- **WORK INSTRUCTIONS**:
Put this sentence from the abstract on E. coli inactivation during iron electrocoagulation into Spanish: "Electrocoagulation (EC) is promising for the removal of chemical and microbial contaminants."

- **SELECTED EXTRACT**:
=== Begin Enclosure ===

Inactivation of Escherichia Coli by mixed-valent nanoparticles in-situ generated during Fe electrocoagulation.

Electrocoagulation (EC) is promising for the removal of chemical and microbial contaminants. Although the removal of pathogens from wastewater is efficient by conventional Fe-EC in the presence of dissolved oxygen (DO), the non-inactivated pathogens in the sediment still have a risk. Herein, the inactivation of Escherichia coli (E. coli) with the mixed-valent iron nanoparticles, magnetite and green rust (GR), in-situ generated from Fe-EC process in the absence of DO was investigated. The inactivation efficiency was significantly higher with magnetite (4.7 log cells) and GR (3.2 log cells) compared with FeOOH (0.7-1.7 log cells) generated at 50 mA in 10 min. The unstable in-situ generated magnetite with positive charges was prone to adsorb onto E. coli, damaging the cell membrane, inactivating the bacteria. The unstable in-situ generated GR was prone to coagulate with E. coli, delivering Fe into the cell and inducing the generation of endogenous ROS, inactivating the bacteria. Fe-EC in the absence of DO was proved to be efficient for the inactivation of E. coli (4.2-4.3 log cells) in real wastewater. These findings identified the ignored inactivation effect and mechanism of E. coli with magnetite and GR generated in situ from Fe-EC process, which will provide theoretical support for real applications.

=== End Enclosure ===

- **PROVIDED MATERIAL**:
=== Begin Enclosure ===

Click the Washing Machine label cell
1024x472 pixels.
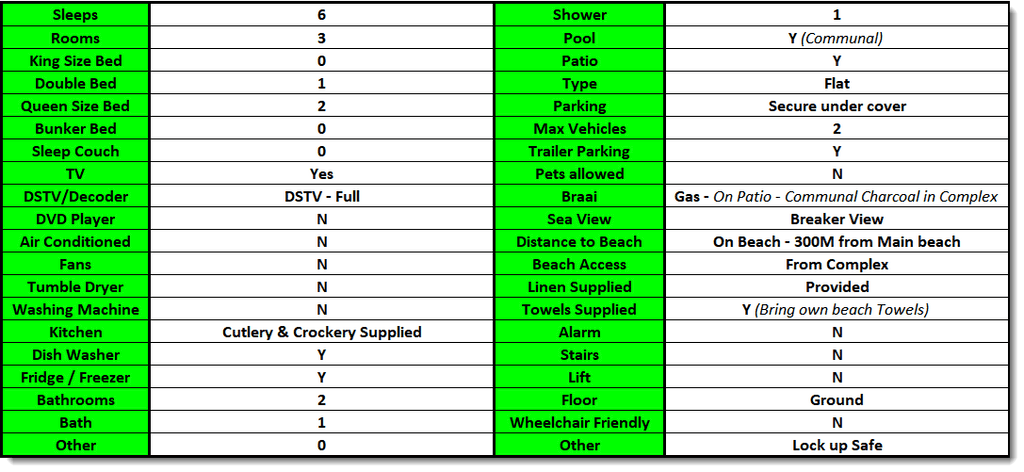76,310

=== End Enclosure ===

- **RESULT BELOW**:
La electrocoagulación (EC) es prometedora para la eliminación de contaminantes químicos y microbianos.